REQUIRED WORK ->
Starting at the line that contains "The image size" and stopping after the line that contains "pyautogui.click(x=309, y=69)", rewrite the data with "logo" changed to "brand" and everything else kept the same. Leave the pictures out of your answer.

MATERIAL FOR THIS TASK ->
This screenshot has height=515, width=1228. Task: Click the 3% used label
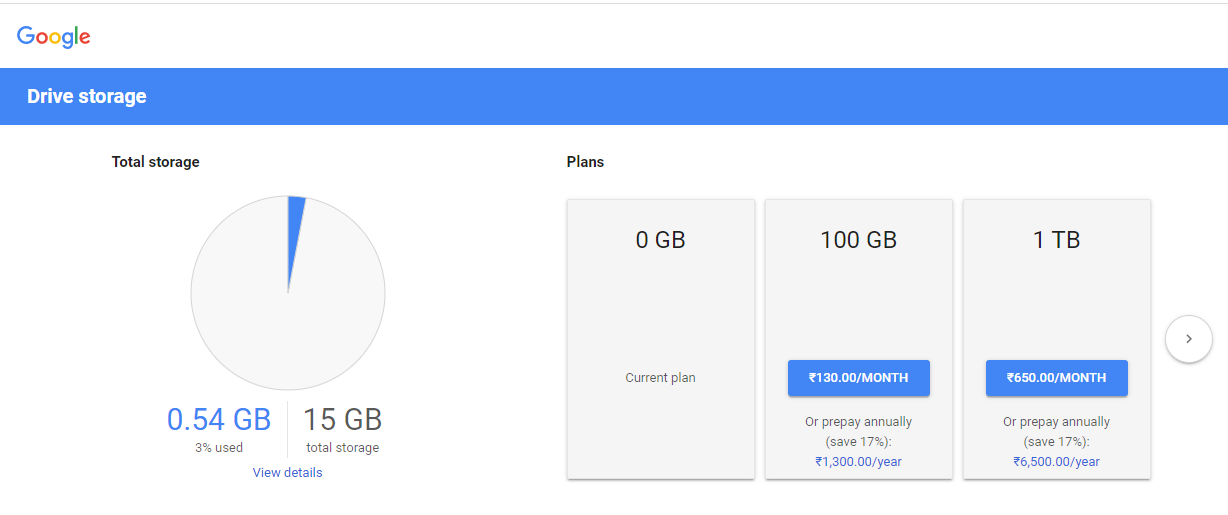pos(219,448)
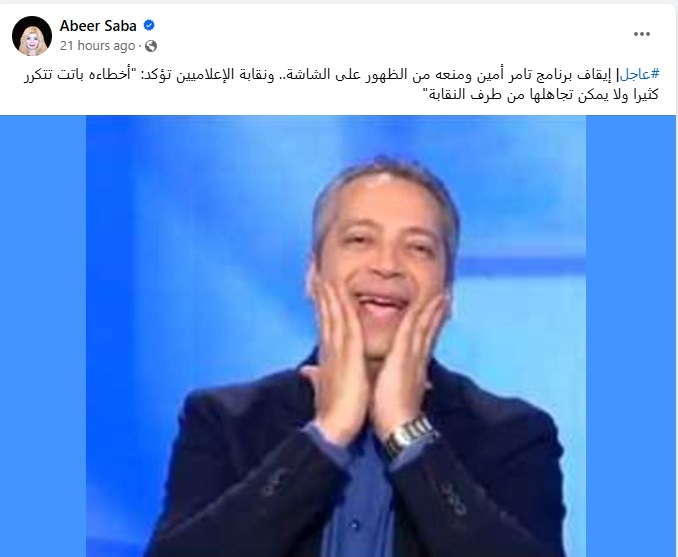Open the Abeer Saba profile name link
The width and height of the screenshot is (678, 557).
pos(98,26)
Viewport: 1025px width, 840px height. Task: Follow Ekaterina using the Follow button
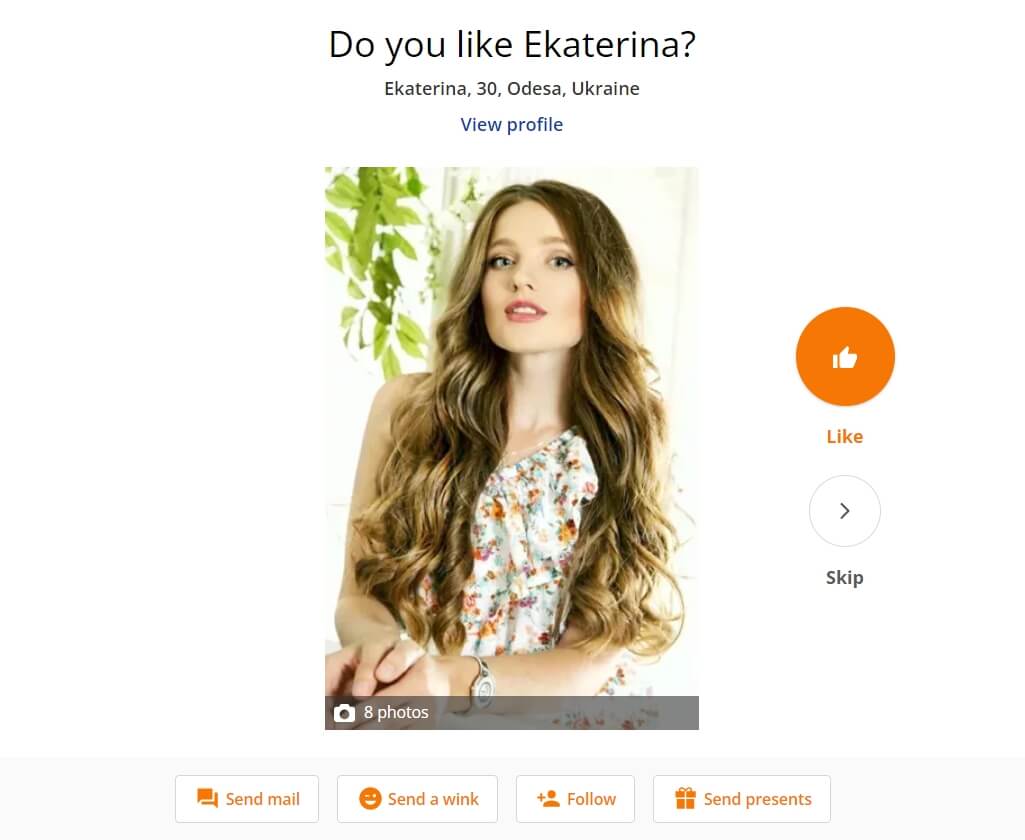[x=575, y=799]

...

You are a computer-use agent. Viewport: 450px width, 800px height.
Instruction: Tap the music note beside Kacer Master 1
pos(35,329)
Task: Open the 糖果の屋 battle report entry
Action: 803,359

...

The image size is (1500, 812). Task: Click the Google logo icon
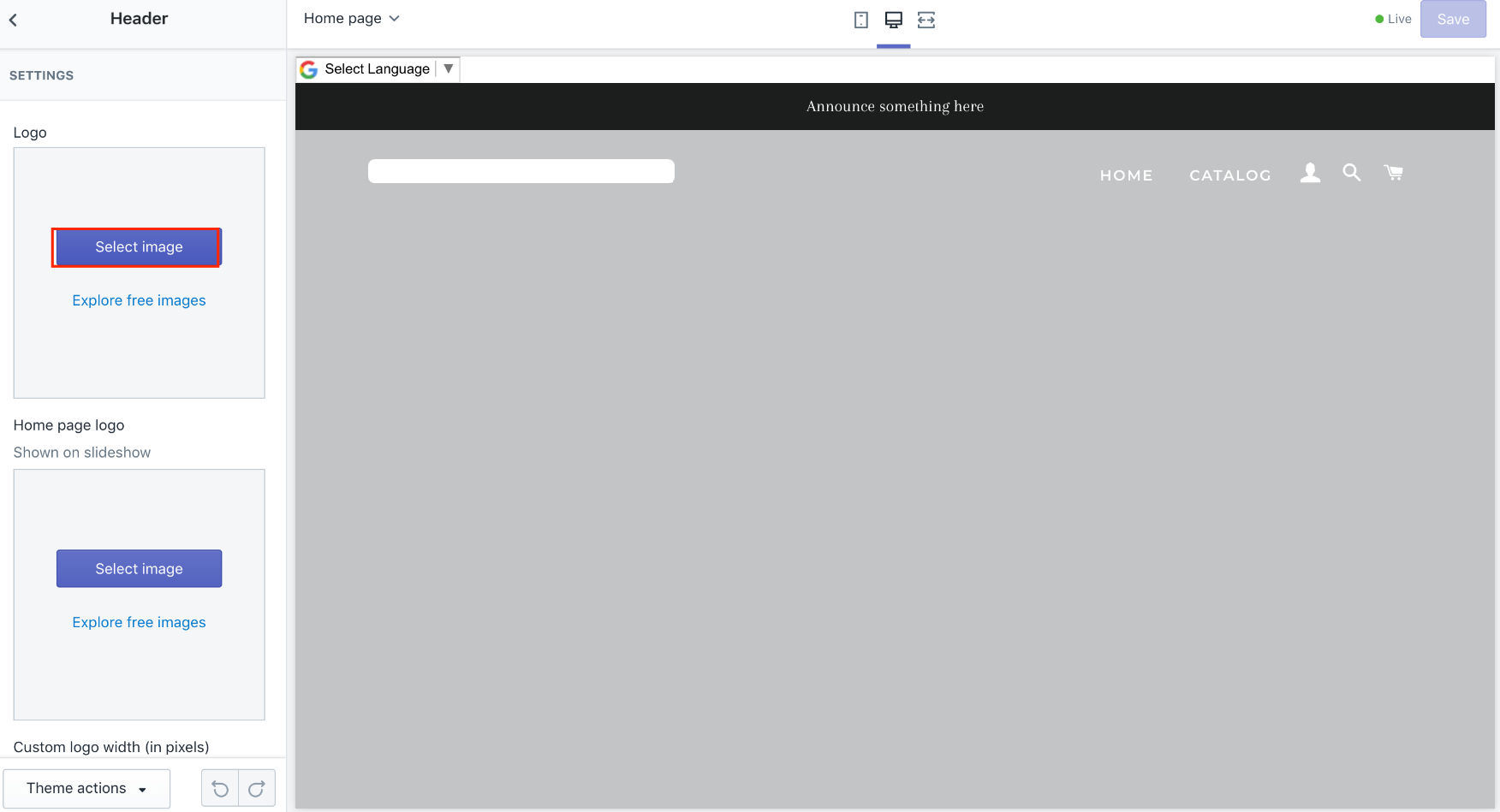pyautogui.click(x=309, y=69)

WRITTEN RESPONSE ->
The image size is (1500, 812). Task: Click the Google brand icon
pyautogui.click(x=309, y=69)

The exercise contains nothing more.